++++ Data to use
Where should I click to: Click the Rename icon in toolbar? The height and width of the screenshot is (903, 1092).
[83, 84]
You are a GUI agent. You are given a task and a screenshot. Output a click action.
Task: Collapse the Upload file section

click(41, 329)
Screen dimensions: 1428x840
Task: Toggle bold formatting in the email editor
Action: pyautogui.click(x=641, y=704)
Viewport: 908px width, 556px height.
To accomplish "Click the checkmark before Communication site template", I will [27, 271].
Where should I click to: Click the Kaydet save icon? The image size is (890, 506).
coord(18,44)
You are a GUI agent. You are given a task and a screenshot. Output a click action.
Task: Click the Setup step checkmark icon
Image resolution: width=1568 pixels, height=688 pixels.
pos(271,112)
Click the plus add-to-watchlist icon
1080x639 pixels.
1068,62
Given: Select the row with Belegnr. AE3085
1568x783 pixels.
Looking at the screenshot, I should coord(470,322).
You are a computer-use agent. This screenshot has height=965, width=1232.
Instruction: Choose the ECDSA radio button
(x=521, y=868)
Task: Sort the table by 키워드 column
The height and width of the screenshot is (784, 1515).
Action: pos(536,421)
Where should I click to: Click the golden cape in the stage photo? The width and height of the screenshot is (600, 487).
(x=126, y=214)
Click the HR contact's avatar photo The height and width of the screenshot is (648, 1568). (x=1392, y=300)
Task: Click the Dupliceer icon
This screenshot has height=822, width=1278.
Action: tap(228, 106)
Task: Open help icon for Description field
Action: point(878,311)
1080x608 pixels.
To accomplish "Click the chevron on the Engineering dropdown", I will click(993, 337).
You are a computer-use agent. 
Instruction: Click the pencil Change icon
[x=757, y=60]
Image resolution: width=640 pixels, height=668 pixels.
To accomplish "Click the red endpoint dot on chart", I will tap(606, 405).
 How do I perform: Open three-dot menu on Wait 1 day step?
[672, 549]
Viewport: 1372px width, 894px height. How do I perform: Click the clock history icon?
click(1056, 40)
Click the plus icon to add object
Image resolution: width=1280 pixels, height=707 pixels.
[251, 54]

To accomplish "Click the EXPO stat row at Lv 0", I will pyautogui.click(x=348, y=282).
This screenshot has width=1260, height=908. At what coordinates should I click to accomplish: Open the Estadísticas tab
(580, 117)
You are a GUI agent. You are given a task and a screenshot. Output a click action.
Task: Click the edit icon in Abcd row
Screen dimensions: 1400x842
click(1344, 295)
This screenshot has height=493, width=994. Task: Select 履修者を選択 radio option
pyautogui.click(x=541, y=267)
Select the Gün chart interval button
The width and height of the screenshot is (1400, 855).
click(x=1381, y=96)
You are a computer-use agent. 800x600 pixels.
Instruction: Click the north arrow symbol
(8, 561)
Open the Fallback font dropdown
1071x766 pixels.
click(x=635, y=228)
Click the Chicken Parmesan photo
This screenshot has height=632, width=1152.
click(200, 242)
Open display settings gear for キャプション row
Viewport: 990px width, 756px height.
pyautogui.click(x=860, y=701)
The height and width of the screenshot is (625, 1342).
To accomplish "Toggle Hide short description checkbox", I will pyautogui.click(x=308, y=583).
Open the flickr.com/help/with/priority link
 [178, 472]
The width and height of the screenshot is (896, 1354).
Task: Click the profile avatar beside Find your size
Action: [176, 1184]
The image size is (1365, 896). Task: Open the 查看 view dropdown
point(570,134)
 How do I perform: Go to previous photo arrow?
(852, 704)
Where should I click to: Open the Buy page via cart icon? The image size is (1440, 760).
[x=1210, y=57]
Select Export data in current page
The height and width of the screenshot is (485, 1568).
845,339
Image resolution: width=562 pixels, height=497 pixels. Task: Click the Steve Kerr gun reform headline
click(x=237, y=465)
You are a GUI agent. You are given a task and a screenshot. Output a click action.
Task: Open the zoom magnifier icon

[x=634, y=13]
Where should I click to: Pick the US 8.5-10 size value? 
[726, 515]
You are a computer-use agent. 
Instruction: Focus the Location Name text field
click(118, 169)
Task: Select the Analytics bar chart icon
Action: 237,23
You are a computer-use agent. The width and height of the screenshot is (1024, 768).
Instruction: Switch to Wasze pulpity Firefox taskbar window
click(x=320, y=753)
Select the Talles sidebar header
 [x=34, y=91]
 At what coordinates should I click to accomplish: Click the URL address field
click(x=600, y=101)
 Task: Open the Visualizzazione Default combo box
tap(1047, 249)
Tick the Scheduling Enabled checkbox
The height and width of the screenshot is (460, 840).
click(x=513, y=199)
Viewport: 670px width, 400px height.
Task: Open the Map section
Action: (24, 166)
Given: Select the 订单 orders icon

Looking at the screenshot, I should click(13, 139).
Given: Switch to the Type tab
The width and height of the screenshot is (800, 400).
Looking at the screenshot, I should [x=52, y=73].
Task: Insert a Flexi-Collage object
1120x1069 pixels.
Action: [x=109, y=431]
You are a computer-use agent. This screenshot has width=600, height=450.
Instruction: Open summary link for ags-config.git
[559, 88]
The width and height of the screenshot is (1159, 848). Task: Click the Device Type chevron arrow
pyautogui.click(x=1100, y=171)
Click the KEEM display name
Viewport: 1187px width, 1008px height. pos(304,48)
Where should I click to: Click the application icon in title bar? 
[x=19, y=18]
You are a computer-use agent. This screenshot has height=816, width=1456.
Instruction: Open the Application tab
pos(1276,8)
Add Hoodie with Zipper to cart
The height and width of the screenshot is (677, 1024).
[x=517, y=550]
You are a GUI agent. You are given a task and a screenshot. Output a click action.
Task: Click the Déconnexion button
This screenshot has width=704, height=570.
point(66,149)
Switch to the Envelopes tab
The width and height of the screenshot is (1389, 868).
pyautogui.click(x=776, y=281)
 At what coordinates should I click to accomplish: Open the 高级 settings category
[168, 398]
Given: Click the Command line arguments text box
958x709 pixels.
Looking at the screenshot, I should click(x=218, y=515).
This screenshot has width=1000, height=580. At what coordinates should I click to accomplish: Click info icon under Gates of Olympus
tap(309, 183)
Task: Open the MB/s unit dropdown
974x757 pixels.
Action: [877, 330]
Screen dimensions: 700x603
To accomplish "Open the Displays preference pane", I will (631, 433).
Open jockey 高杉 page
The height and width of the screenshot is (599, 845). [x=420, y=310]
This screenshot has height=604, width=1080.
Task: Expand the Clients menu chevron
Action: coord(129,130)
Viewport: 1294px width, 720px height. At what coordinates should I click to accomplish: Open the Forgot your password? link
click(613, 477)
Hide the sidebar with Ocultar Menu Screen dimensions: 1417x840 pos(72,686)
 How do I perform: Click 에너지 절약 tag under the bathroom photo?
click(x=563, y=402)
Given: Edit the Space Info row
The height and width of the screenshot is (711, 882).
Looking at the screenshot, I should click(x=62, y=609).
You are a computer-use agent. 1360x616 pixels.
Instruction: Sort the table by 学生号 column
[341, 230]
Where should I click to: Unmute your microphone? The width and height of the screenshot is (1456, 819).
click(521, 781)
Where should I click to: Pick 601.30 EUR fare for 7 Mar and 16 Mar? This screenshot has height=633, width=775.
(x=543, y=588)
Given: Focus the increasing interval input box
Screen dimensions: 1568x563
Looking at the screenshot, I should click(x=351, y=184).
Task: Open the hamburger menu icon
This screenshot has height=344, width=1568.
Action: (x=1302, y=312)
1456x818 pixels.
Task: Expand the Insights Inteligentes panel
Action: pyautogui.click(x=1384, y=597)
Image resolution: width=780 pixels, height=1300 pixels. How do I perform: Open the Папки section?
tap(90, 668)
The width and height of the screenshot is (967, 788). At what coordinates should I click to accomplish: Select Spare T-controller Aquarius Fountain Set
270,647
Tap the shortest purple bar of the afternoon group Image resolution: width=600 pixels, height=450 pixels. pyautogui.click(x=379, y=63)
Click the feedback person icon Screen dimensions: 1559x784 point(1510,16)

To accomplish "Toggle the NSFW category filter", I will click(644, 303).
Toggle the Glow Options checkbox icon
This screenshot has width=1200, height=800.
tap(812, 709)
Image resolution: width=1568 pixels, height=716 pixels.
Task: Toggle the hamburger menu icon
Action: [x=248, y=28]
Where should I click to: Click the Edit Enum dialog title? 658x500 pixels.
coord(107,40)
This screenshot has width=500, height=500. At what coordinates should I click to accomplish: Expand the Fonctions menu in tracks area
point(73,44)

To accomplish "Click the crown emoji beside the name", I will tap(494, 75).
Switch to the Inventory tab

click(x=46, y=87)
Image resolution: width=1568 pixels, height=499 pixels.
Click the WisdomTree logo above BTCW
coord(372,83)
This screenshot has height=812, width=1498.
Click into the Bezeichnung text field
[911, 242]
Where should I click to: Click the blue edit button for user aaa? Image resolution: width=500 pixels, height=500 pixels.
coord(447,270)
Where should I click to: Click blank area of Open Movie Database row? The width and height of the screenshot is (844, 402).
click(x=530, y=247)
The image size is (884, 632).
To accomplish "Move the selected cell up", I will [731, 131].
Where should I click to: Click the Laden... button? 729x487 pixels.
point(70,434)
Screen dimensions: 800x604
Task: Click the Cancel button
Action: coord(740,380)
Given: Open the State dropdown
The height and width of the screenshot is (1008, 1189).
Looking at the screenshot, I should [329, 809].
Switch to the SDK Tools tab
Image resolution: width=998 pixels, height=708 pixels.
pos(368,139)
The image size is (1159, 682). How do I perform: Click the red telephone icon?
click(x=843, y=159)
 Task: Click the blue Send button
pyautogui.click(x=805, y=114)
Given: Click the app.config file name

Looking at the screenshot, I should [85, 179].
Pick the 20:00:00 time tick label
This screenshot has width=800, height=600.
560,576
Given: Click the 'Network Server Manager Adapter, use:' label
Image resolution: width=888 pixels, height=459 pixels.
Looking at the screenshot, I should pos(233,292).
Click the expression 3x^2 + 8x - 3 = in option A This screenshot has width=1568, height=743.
++++++++
Given task ▸ Copy out only the part of the records that opens with the line containing "This screenshot has width=500, height=500." and closes with the line containing "Action: coord(740,380)". Change "Bezeichnung" to "Beschreibung" and keep everything else the same.

Result for this task ▸
This screenshot has width=500, height=500. At what coordinates should I click to accomplish: Expand the Fonctions menu in tracks area
point(73,44)

To accomplish "Click the crown emoji beside the name", I will tap(494, 75).
Switch to the Inventory tab

click(x=46, y=87)
Image resolution: width=1568 pixels, height=499 pixels.
Click the WisdomTree logo above BTCW
coord(372,83)
This screenshot has height=812, width=1498.
Click into the Beschreibung text field
[911, 242]
Where should I click to: Click the blue edit button for user aaa? Image resolution: width=500 pixels, height=500 pixels.
coord(447,270)
Where should I click to: Click blank area of Open Movie Database row? The width and height of the screenshot is (844, 402).
click(x=530, y=247)
The image size is (884, 632).
To accomplish "Move the selected cell up", I will [731, 131].
Where should I click to: Click the Laden... button? 729x487 pixels.
point(70,434)
Screen dimensions: 800x604
Task: Click the Cancel button
Action: coord(740,380)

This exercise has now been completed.